Entre as “escavações” feitas estão os percursos, às vezes difíceis de entender, no ziguezaguear da vida política e da cidadania, como aconteceu quando apoiou, em 2005, a primeira candidatura de Cavaco Silva à Presidência da República, cinco anos depois de ser mandatário de Jorge Sampaio (e por lá ficou repetindo-o cinco anos depois).
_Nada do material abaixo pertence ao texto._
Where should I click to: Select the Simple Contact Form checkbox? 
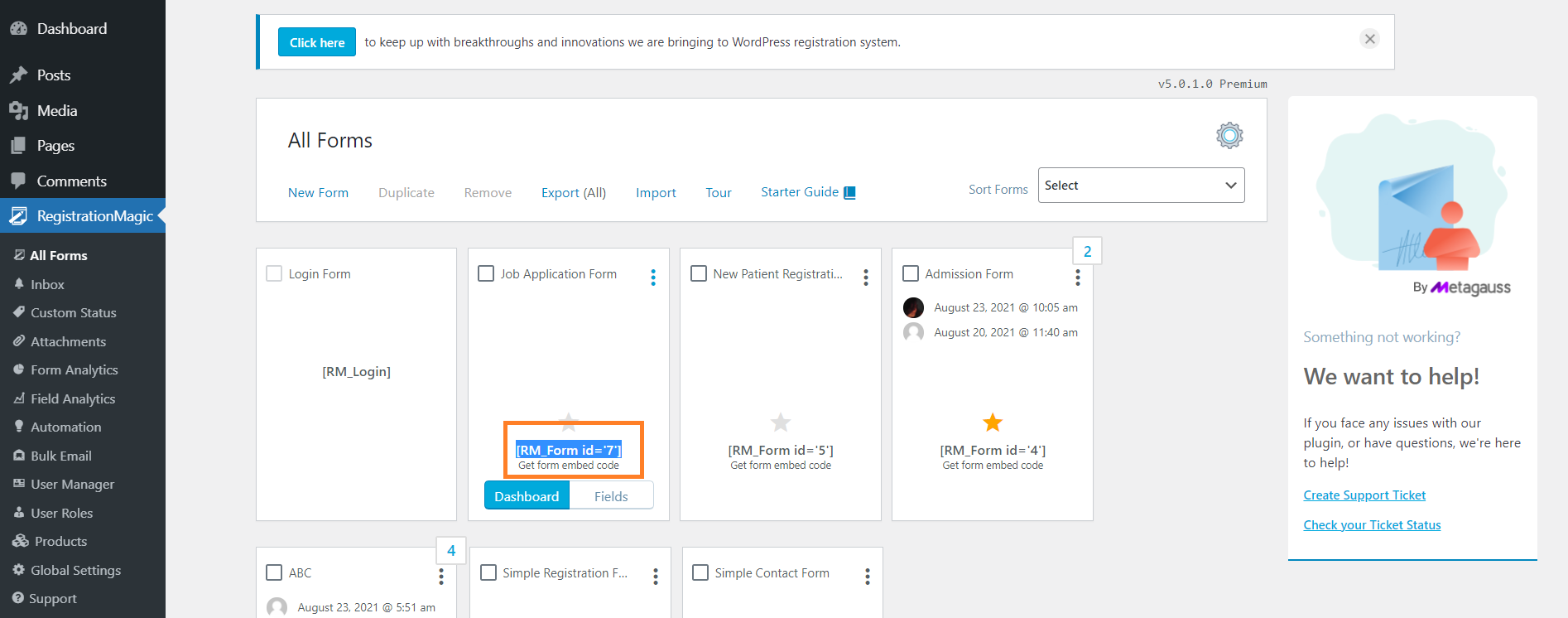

Por fim, ouvimos J. Lobo Antunes no ensaio “Um neurocirurgião na Casa da Música”, para podermos olhar bem longe e descodificar os mistérios da mente humana, numa altura em que o país está no ocaso de mais um mandato da Presidência da República que termina em debate aberto sobre as competências e limites das mesmas no exercício da soberania própria: “consequência desejável de qualquer processo de aprendizagem é, evidentemente, a maturação como executante, qualquer que seja o ofício. O grande Bruno Walter, discípulo de Mahler, dizia que havia três fases na vida de um maestro: na primeira tudo parecia simples e natural; depois seguia-se um período de insegurança e incerteza, e finalmente o da maturidade plena. (…) Na primeira fase, a da aprendizagem das coisas miúdas do ofício, o medo era a força educativa dominante; (…) cresceu a seguir a segurança, que foi tornada robusta pela familiaridade progressiva com os instrumentos que uso e por uma intimidade cúmplice com os tecidos em que laboro: matizes de cor, de textura, de resiliência, a distinção fina entre o normal e anormal. (…) Em relação aos instrumentos, a maturidade plena atinge-se quando eles perdem a sua individualidade e se tornam um mero prolongamento natural de nós próprios. (…) Note-se que, ao observar um músico ou um cirurgião que atingiram este patamar, dá por vezes a sensação ao espectador de uma enorme (mas enganadora) facilidade – “eu também sou capaz de o fazer”! Então, a aprendizagem está finalmente concluída.”

Nem mais! Porém, ficam dúvidas em relação a outros ofícios e oficiantes. Será sinal que a aprendizagem ainda não está concluída? É que nem o Conselho de Estado é ouvido… com outros olhos!?